I usually don’t use the smart quotes feature, but when I do, its behaviour is somewhat inconsistent.

It depends on the UI language and locale settings, really. I set both of these to British English, so when I use smart quotes with English, there is no problem. However, when I want to use smart quotes in Hebrew, things start to get confusing. What usually happens is that the first quotation mark is usually automatically set to the opening curly quotation mark, but the closing mark does not change until after you add a character after it and click Format>Autocorrect>Apply.

This behaviour changes, though.

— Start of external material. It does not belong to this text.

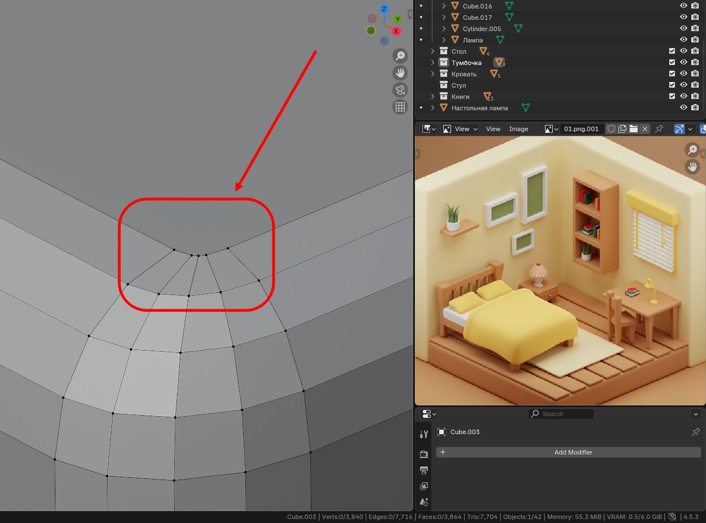The image size is (706, 523).
Task: Click the viewport hand pan icon
Action: 400,73
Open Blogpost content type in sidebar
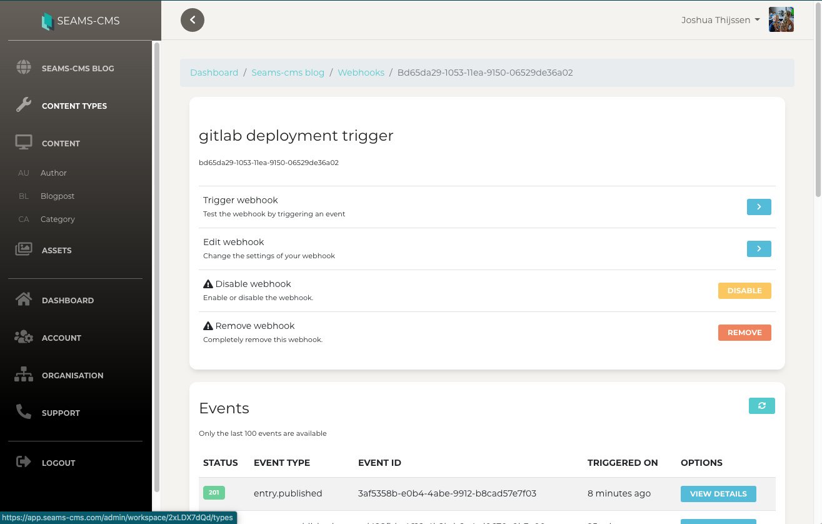822x524 pixels. tap(58, 196)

Sometimes the closing quote won’t change even after clicking Format>Autocorrect>Apply; Sometimes both the quotes are applied correctly without doing anything; And sometimes both remain the default quotes.

This is a rather confusing problem, which seems to me to stem from some problematic concepts, but I would like some help in understanding it so that if there is any bug to report, it will be done specifically and correctly.

Thanks in advance!

After a bit more tries, I think I understand the problem. From what I could gather, this behaviour is somewhat intentional, but perhaps not thought out all the way through.

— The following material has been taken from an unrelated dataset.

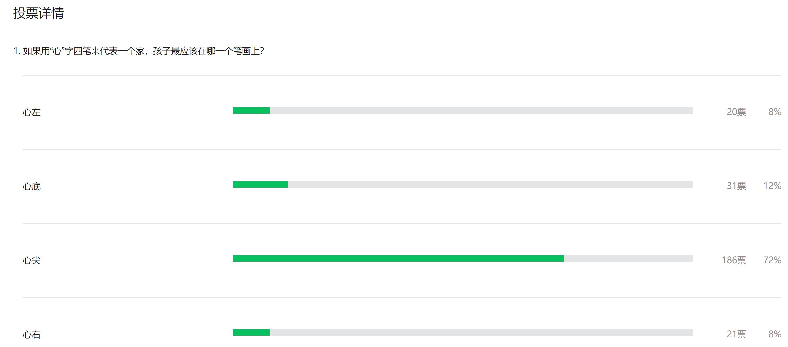Click the gray unfilled bar of 心底

[x=490, y=185]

Hebrew acronyms are usually accompanied with one quotation mark in the middle (e.g. חז"ל). This is called “Gershayim”, and it is different from the regular quotation marks, which use for quotes, names, etc.

When there is no punctuation mark before or after the quotation mark, LibreOffice does not autocorrect the sign into a smart quote, most likely because it interprets the sign as a “Gershayim”, and not as quotation marks.

After writing a whole text, one can use Format > Autocorrect > Apply to turn all the “Gershayim” into quotation marks. However, this behaviour is not documented anywhere and could be confusing for users. Furthermore, even if it is documented, I don’t think this is convenient.

If LibreOffice’s smart quotes feature works differently for different languages, I think smart quotes should have a separate configuration for each language, where the behaviour is more clearly defined and explained.

Interesting. I tend to agree that “smart” features are script/language-specific. Thanks for investigating further. It may be worthwhile reporting a bug about this. Bug fdo#46950 seems closely related and may in fact be the same underlying cause.

Overall handling of bi-directional text and the various punctuation marks (e.g., brackets) are not without issues. Unicode treatment and governing algorithms are fairly complex. Combine this with AutoCorrection (which is what the Smart Quotes feature is a part of) and the resulting code required for elegant treatment in all contexts is equally complex.

I can’t find an open bug related to closing quotation marks for RTL text so your particular usage case may have been overlooked. Alternatively, it may help to use Unicode directionality marks (for RTL strings embedded in LTR paragraphs) as I indicate in the linked question.

Thanks for the reply.
I don’t believe the issue to be related to right-to-left layout. When I change the whole document to use right-to-left text, the problem still occurs. I believe it might be some feature that is supposed to recognize Hebrew acronyms (which have a non-curved " in them), and correct the quotes accordingly. However, this results in a rather clumsy behaviour.